# SELECTED PASSAGE:

....

Pretranslation in Pontoon: looking for 3 locales to opt in for Beta testing (April-June 2023)

It’s been almost 3 years since we started working on the foundation layers to support pretranslation in Pontoon, and we’ve finally reached a point where we can safely include a limited number of locales in a Beta testing phase.

What is pretranslation?

When a new string is added to a project:

  • It will be translated (pretranslated) using a 100% match from translation memory or, should that not be available, using the Google AutoML Translation engine with a custom model.
  • The string will be stored in Pontoon as pretranslated. The pretranslated status shows up in the dashboards, and can be used in filters within the translation interface.
  • The string will also be saved in the repository (e.g. GitHub), and eventually ship in the product.

Pretranslation can be enabled for a set of locales in any project, and the list of locales can differ between projects.

Why pretranslation?

The amount of content to translate is constantly growing, with overlapping and often demanding deadlines.

We want to support the community of volunteers by making their life easier, in particular when it comes to approving translations that have already been approved before, but also by bootstrapping translation for brand new content.

Why Google AutoML Translation?

We selected Google AutoML Translation based on several criteria, including reliability and quality of results. In particular, Google AutoML Translation allows us to fine tune the translation engine, by training it on our own existing translation memories. Note that locales that opt in to use pretranslation will also benefit from the custom machine translation engine in the Machinery panel.

Was there an Alpha testing phase?

Yes! We’ve been testing pretranslation with 2 locales — Italian and Slovenian — for the past 4 months. We picked these locales because we had staff support to review translations, and fixed several bugs in the process.

We have tested the feature on 5 different projects so far (Firefox Accounts, Thunderbird, Monitor, VPN, Focus for Android), to cover different file formats, for a total of 1035 strings.

The results[1], especially when accounting for the bugs we fixed over time, have been really promising:

  • 65.10 % pretranslated strings were approved without changes.
  • 94.61 % were manually reviewed as “usable”.

The average chF++ score — the algorithm we are using to evaluate translations — has been 92.97 (the closer to 100, the better).

[1] Data has been revised after this post was first published. During the Beta testing we discovered an error in the way data was calculated, and applied the same fixes to the data collected during Alpha testing.

What are the requirements to opt in?

....

# DIRECTIVE:
Carry the text on Pontoon pretranslation forward from its final line. The material that follows has nothing to do with the Pontoon pretranslation text.

# GIVEN MATERIAL:
....

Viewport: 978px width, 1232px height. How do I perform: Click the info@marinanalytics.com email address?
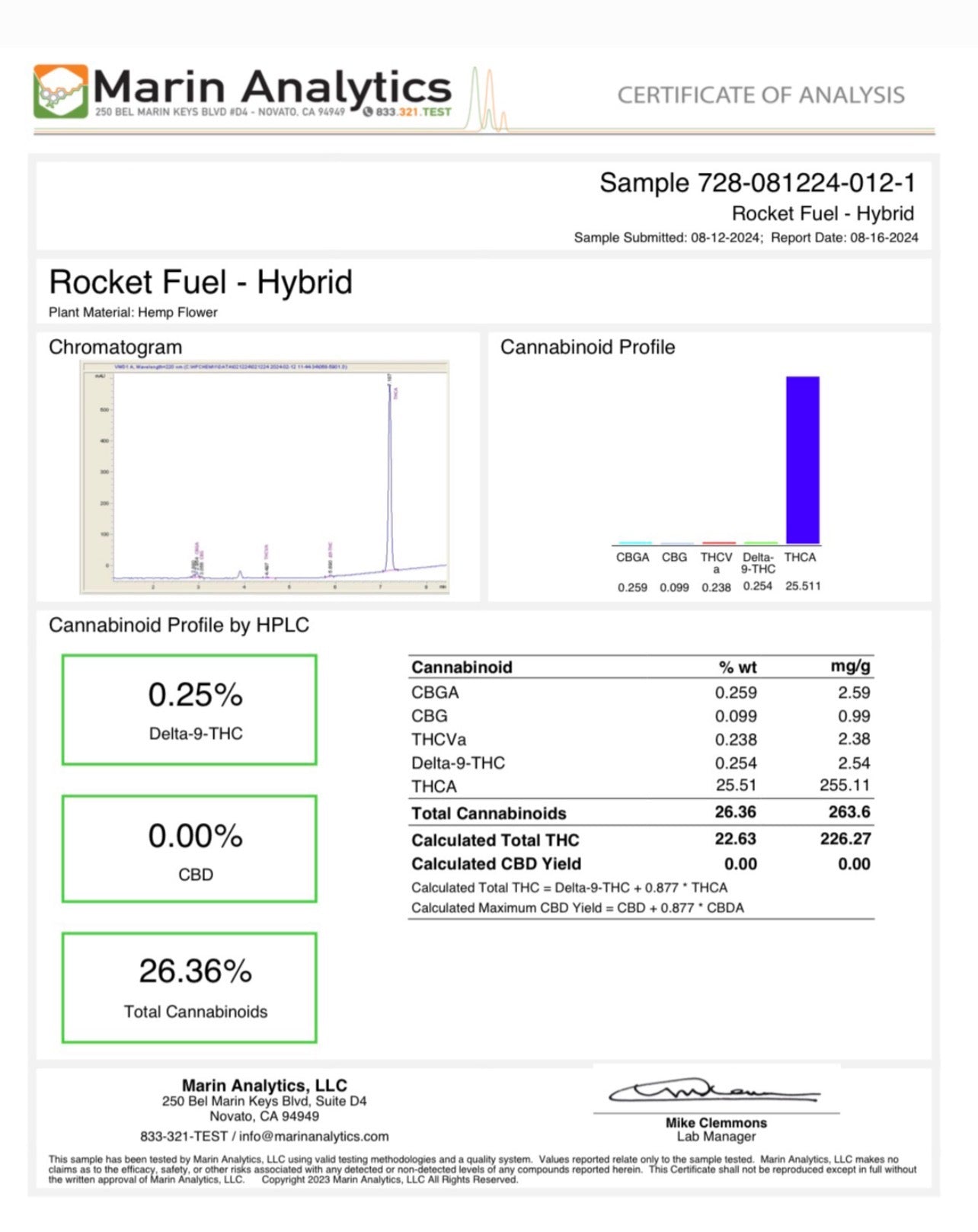pos(314,1136)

....

# EXERCISE RESPONSE:
We are looking for three locales to opt in for Beta testing of the pretranslation feature. We need one or two contact persons in the localization team who are active and responsive to take charge of this testing:

  • Pretranslation strings end up in the product, so it’s important to ensure that reviews happen timely while we verify that the system works as planned. We expect reviews to happen within a week from the actual pretranslation.
  • We need help identifying bugs, and responding to requests.
  • At the end of the Beta phase, we will ask you to review a spreadsheet and assign a manual score to each rejected string. For each string, the spreadsheet will include the source string, the accepted translation, and the rejected pretranslation, so it shouldn’t take too much time to complete.

The locale needs to be supported by Google AutoML Translation. This is the list of currently supported locales in Pontoon that are also supported by Google AutoML Translation: af, ar, az, bg, bn, ca, cs, cy, da, de, el, es, es-AR, es-CL, es-ES, es-MX, et, fa, fi, fr, gl, gu, he (iw), hi, hr, ht, hu, id, is, it, ja, jv, ka, km, ko, lt, lv, mr, ms, my, ne, nl, no, pa, pl, ps, pt, ro, ru, sk, sl, sq, sr, sv, sw, ta, te, th, tl (fil), tr, uk, ur, uz, vi, zh-CN, zh-TW, zu.

Note that going forward we’ll extend the list of supported locales to also include ones that are supported by generic machine translation engines.

Other aspects to keep in mind:

  • The Beta phase will run between April and June 2023 and will include, on top of the 3 locales selected, the following locales: de, fr, it, sl.
  • The list of projects enabled should be limited to a maximum of 5 per locale, selected among a predefined list (see form).
  • If you’re a translator and want to participate, we suggest you talk with your locale managers about this initiative before opting in.
  • It’s crucial for the locales involved to be responsive in this phase.
  • We might disable the feature if we receive feedback that the quality is insufficient, or if the time required to review pretranslations is too long.

We will hopefully receive more than 3 requests to opt in, so we will pick locales based on the activity frequency and role of the person sending the request, at the same time trying to create a diverse pool (e.g. include different scripts and grammar complexity). Depending on bandwidth, we might open the testing up to more than 3 locales.

The form to opt in is available here, deadline for answer is March 17: https://forms.gle/JtioUVLrAgNRRZpv9

Thanks for making it this far into this post. We’re here to answer any questions and doubts, and we’ll update here when we have identified the locales to include in the next phase.

1 Like

Hi @flod, could you please enable public access to the form? It seems to be restricted to mozilla org right now. Thanks!

Thanks for catching that :man_facepalming:

Should be fixed now.

1 Like

Thanks to all folks who took the time to fill the survey.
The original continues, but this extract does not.